A contributing factor in the incident was the captain's previously undiagnosed severe obstructive sleep apnea, a condition that likely caused him to experience chronic daytime fatigue and contributed to his falling asleep during the Feb. 13, 2008, flight, the NTSB said.
Another contributing factor was the flight crew's then-recent work schedules, which included several consecutive days of early morning start times, it said.
The day of the incident "was the third consecutive day that both pilots started duty at 0540," the final report said. "This likely caused the pilots to receive less daily sleep than is needed to sustain optimal alertness and resulted in an accumulation of sleep debt and increased levels of daytime fatigue."

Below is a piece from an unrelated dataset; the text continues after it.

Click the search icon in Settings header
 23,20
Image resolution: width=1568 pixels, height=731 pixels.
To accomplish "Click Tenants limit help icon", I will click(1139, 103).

"The effect of early start times on sleep is well documented," the NTSB said.
"A 1998 National Aeronautics and Space Administration Report, 'Flight Crew Fatigue II: Short-haul fixed wing air transport operations,' for example, concluded that requiring early report times makes it more difficult for crew members to obtain adequate sleep," it said.
The NTSB also cited a 1998 report published by North Atlantic Treaty Organization Research and Technology Organization that concluded "pilots reporting before 0600 had a significantly shorter total sleep time, impaired sleep quality, and impaired performance both preflight and at top of descent."
Flight 1002, with 43 people aboard, passed over Hilo International Airport at 21,000 feet and continued straight on over open ocean before the pilots awoke and landed the plane safely.